Pergeseran Kesadaran Global
Dalam beberapa dekade terakhir, dunia menunjukkan gejala pergeseran paradigma dari paradigma antroposentrisme ke biosentrisme. Antroposentrisme adalah pandangan yang muncul sebagai respon atas teosentrisme abad pertengahan di Eropa yang cenderung mereduksi martabat manusia.

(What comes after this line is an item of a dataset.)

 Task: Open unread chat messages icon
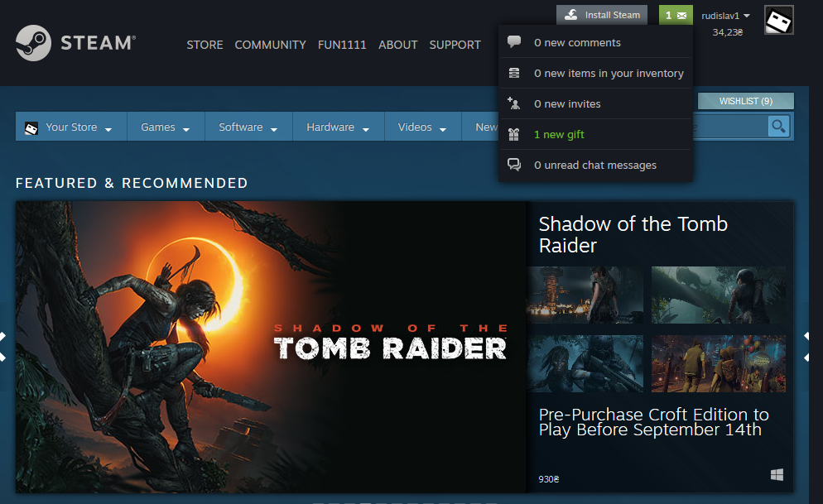point(513,165)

Antroposentrisme melahirkan berbagai gerakan seperti Reformasi, Renaissan, Aufklarung, Romantisme dan gerakan lainnya yang didalamnya berkembang beberapa sekte pikiran seperti idealisme, empirisme, positifisme, dan berbagai sekte lainnya. Gerakan-gerakan tersebut memicu tumbuhnya ilmu pengetahuan.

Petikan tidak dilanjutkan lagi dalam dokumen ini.